À quelques semaines de l’échéance de la Facilité pour la reprise et la résilience (FRR), Bruxelles voit les États membres accélérer leurs dépenses pour ne pas perdre les crédits disponibles. Sur une enveloppe de 650 milliards d’euros, seulement 367 milliards avaient été versés, tandis que seulement 40 % des objectifs prévus pour août 2026 avaient été atteints. La Cour des comptes européenne redoute qu’une telle course au décaissement multiplie les erreurs.
Bruxelles est en panique. Quand une administration doit débourser des centaines de milliards avant une date butoir sous peine de les perdre, ce n’est plus de l’investissement : c’est une course au décaissement d’argent emprunté au nom des contribuables européens. La FRR arrive à échéance fin août 2026. La Cour des comptes européenne, par la voix de son président Tony Murphy, le dit sans détour : quand on force les capitales à dépenser sous la pression du calendrier, les erreurs explosent.

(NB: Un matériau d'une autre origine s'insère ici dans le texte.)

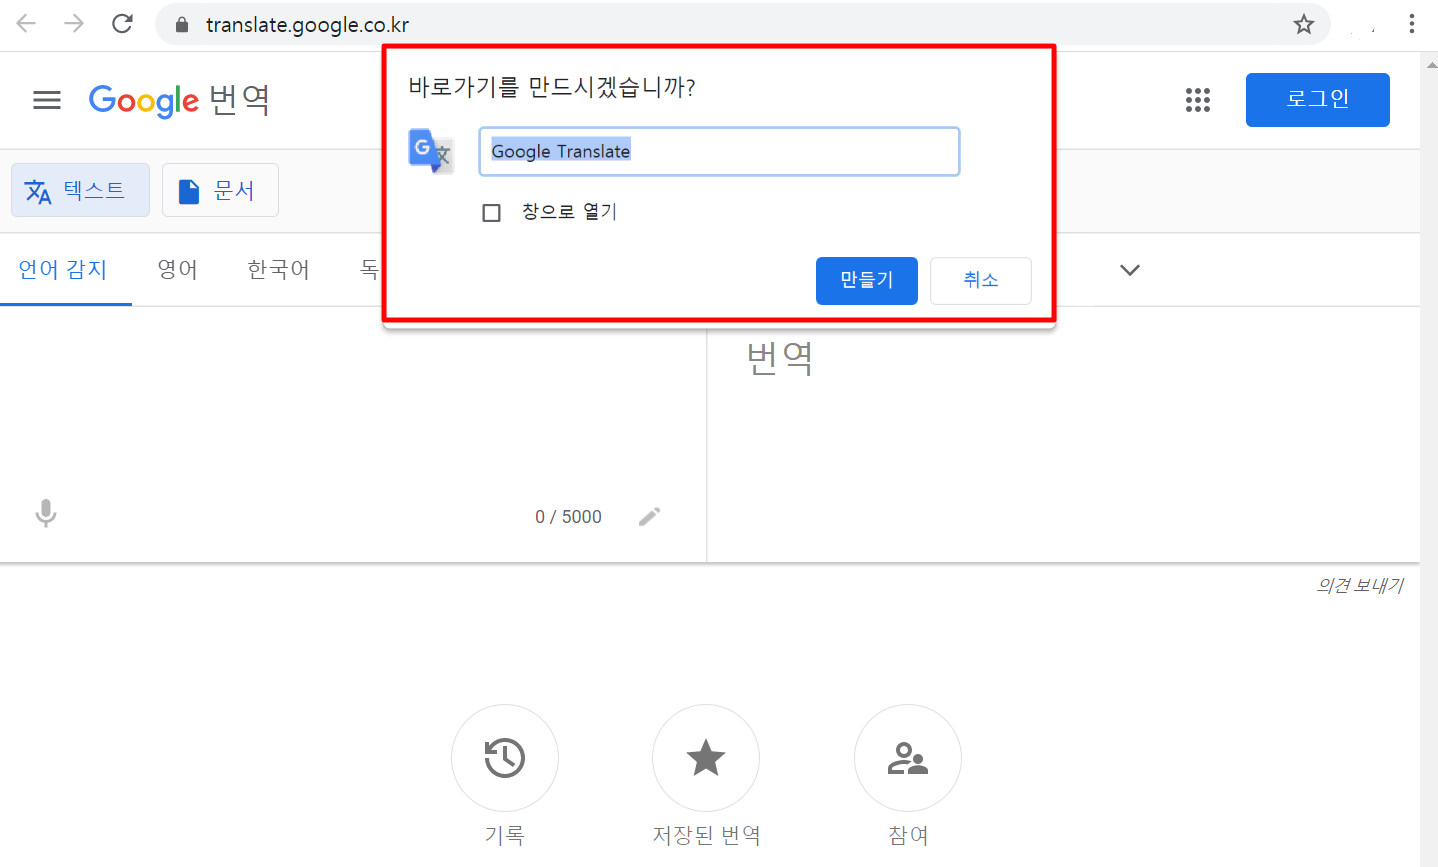This screenshot has width=1438, height=867.
Task: Open the 저장된 번역 star icon
Action: click(706, 758)
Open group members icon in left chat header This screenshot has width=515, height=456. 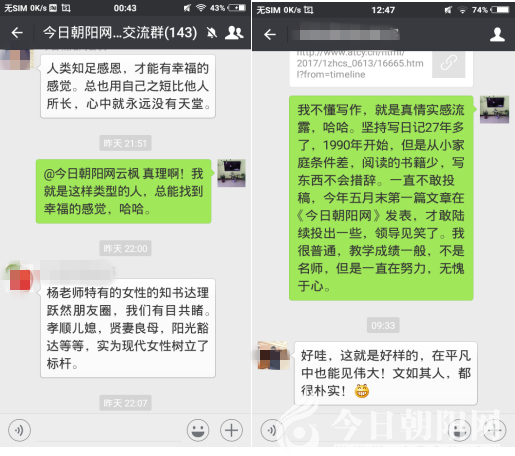[234, 33]
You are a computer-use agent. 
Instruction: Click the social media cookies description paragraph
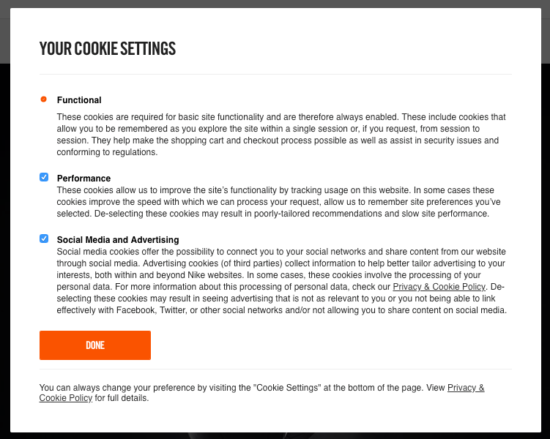282,281
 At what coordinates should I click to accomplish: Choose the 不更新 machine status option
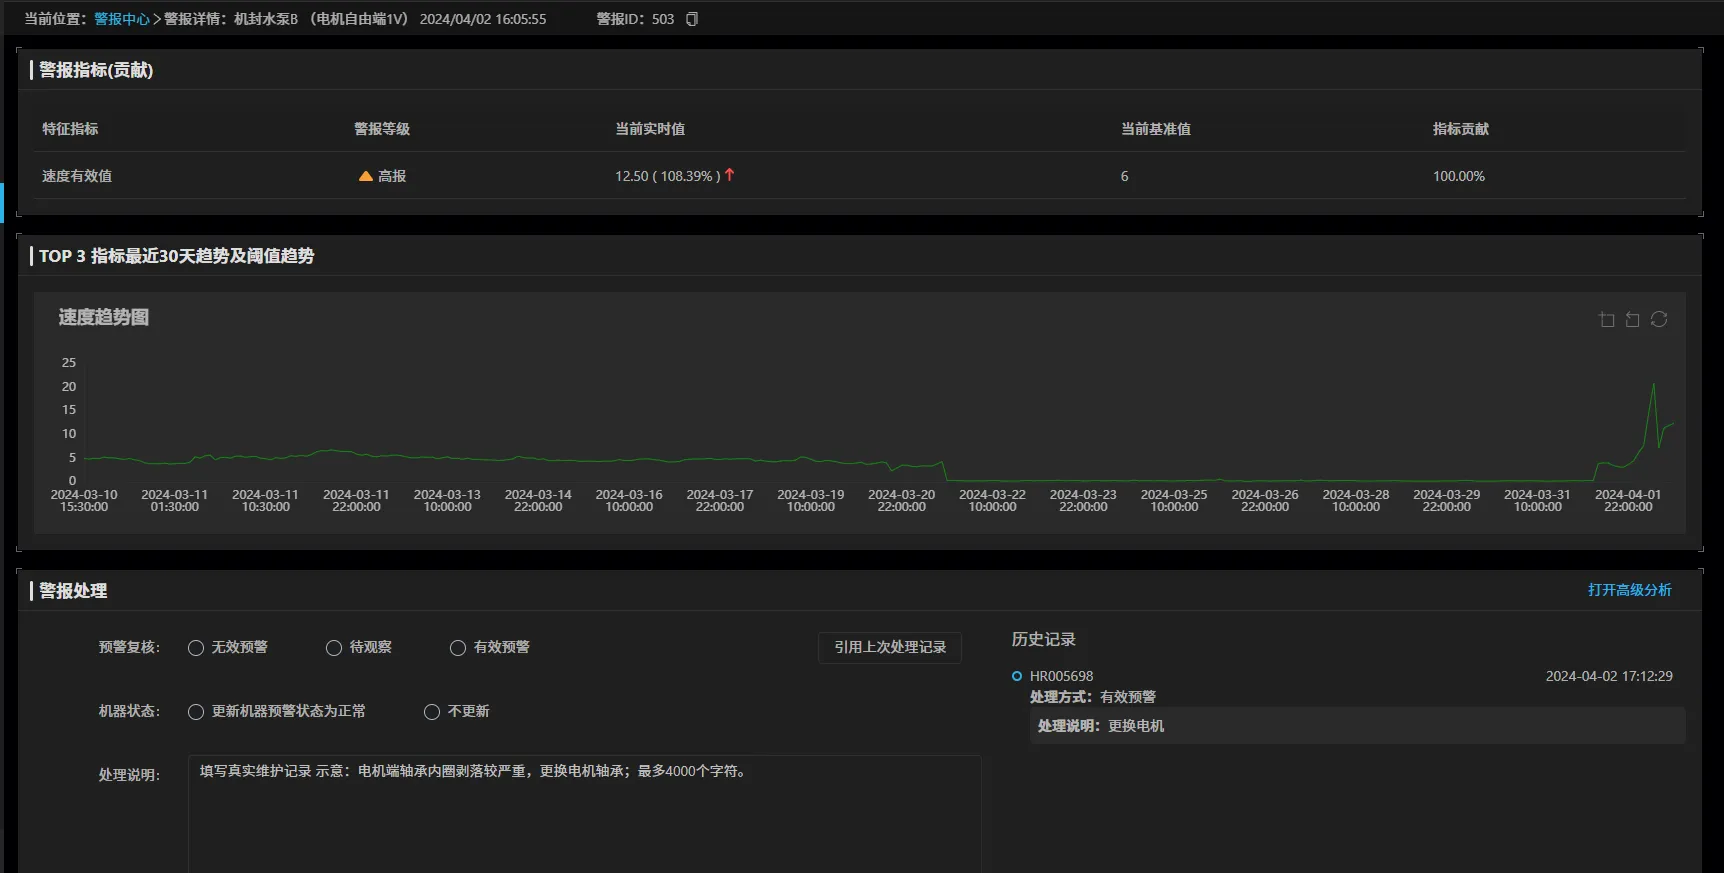pos(432,712)
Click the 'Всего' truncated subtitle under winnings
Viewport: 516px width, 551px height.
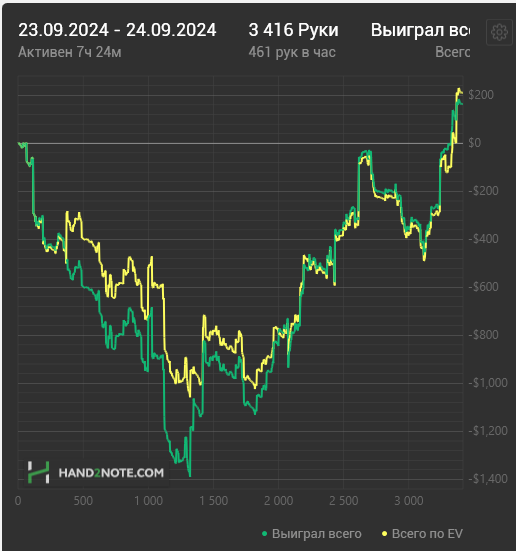[x=452, y=52]
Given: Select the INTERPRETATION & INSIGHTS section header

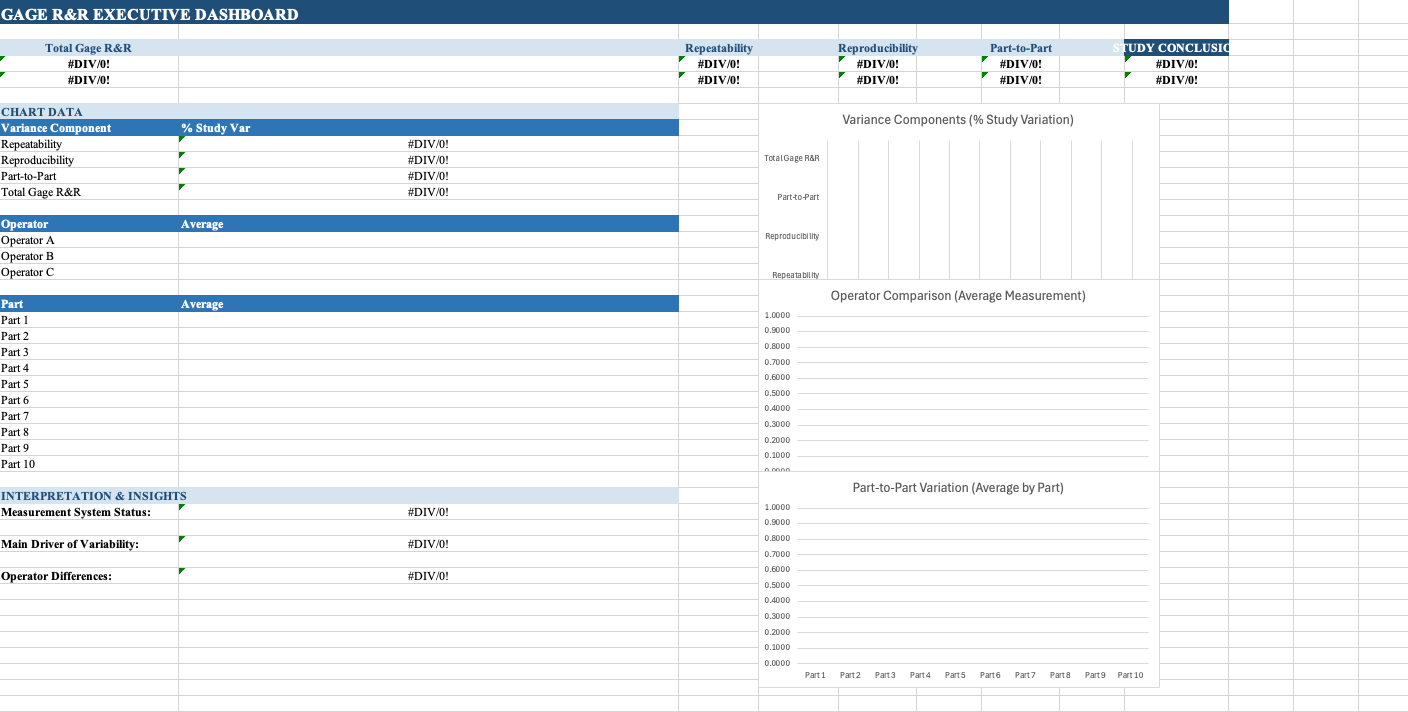Looking at the screenshot, I should point(94,496).
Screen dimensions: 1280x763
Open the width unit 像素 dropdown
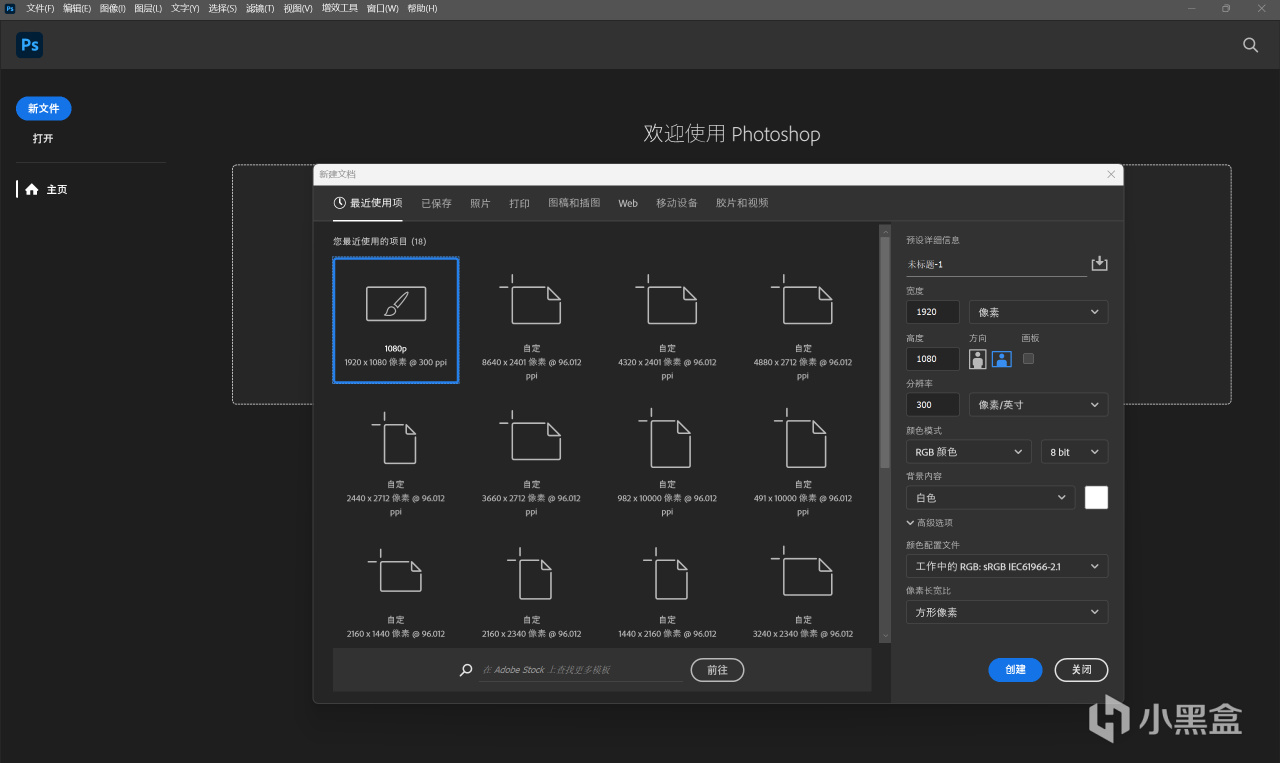1038,312
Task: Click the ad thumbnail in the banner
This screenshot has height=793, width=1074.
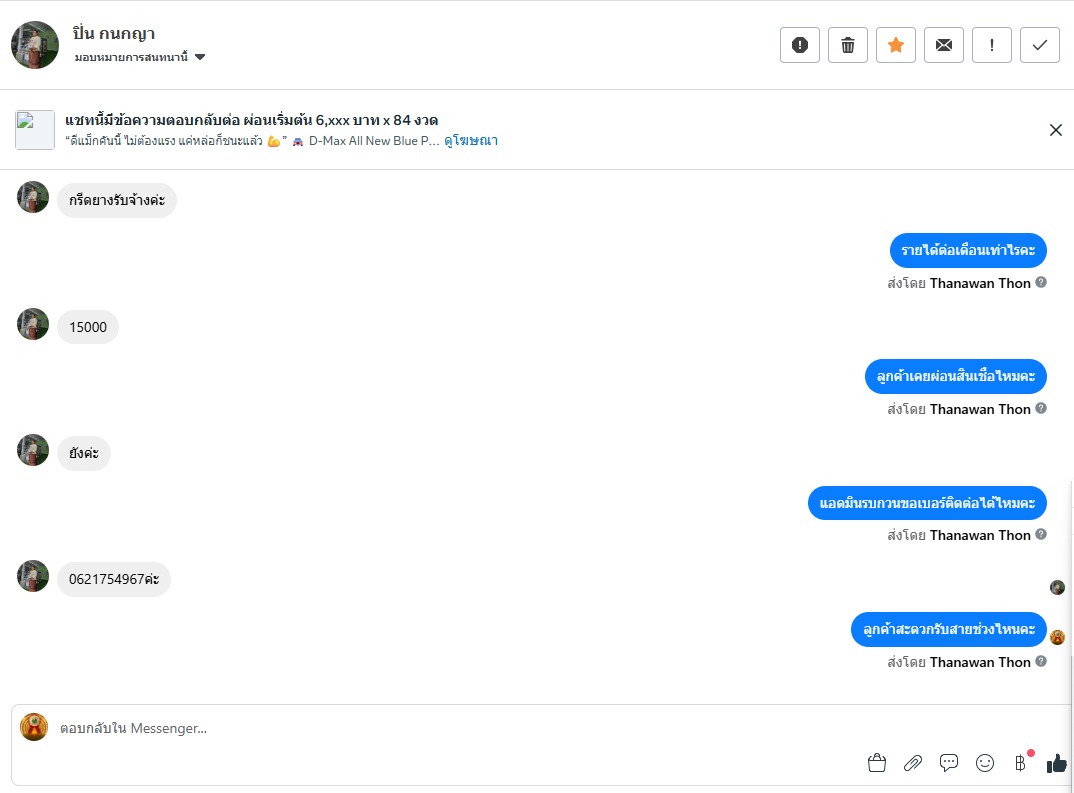Action: point(35,130)
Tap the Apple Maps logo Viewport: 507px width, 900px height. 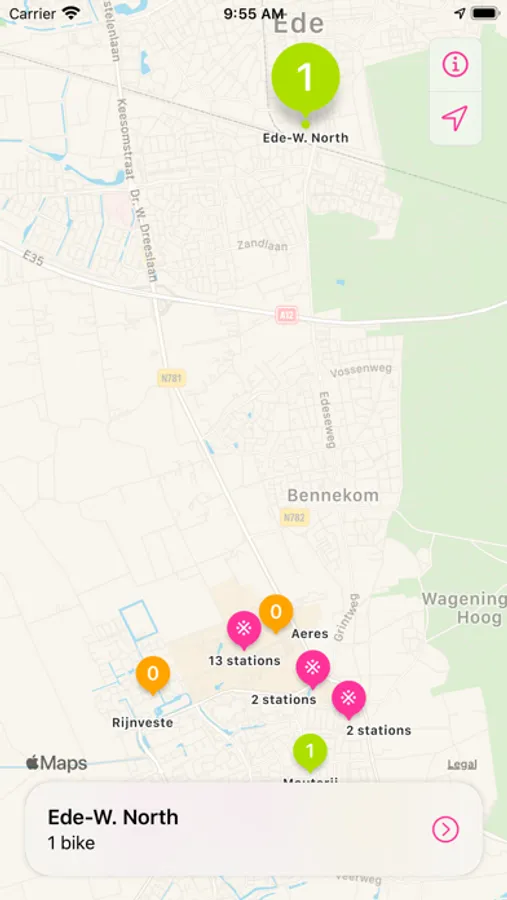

La course au décaissement plutôt que la performance
Lancée en février 2021 dans la foulée de NextGenerationEU, la FRR devait financer les réformes et investissements des Vingt-Sept jusqu'à la fin de 2026. Mais les jalons et cibles, eux, doivent être atteints le 31 août 2026 , une date que la Commission a refusé de repousser.

Selon Euractiv, 367 milliards d’euros seulement avaient été versés depuis décembre 2020, alors que 283 milliards restent à allouer à l’approche de l’échéance. Et seulement 40 % des objectifs fixés pour août 2026 avaient été atteints. Le président de la Cour des comptes européenne, Tony Murphy, a averti qu’une pression importante pour dépenser rapidement l’argent était directement corrélée à davantage d’erreurs.
Bruxelles préfère accélérer plutôt que prolonger
Le signal est d’autant plus préoccupant que les contrôles présentent déjà des failles. La Cour a constaté que six des 28 paiements de subventions examinés n’étaient pas conformes aux règles, évoquant également des risques de double financement, des contrôles insuffisants et des informations incomplètes sur les fraudes potentielles.
La Cour avait parallèlement souligné que les dispositifs antifraude de la FRR demeuraient insuffisamment robustes : les données disponibles ne permettent même pas de mesurer précisément l’ampleur de la fraude. Malheureusement, plutôt que d’étaler les dépenses, la Commission pousse les États à accélérer. Les eurodéputés avaient demandé une prolongation de 18 mois, mais cette option a été rejetée.
La FRR devait moderniser l’Europe. Pourtant, elle se termine en course contre la montre budgétaire, sous les yeux impuissants de la Cour des comptes. Quand le calendrier prime sur le contrôle, ce n’est plus de la résilience : c’est de la fuite en avant. Ce qui devrait interpeller n'est pas seulement la mécanique bureaucratique, mais son origine : cet argent n'est pas un cadeau tombé du ciel, c'est de la dette commune, garantie par les contribuables européens, y compris français, pour des décennies.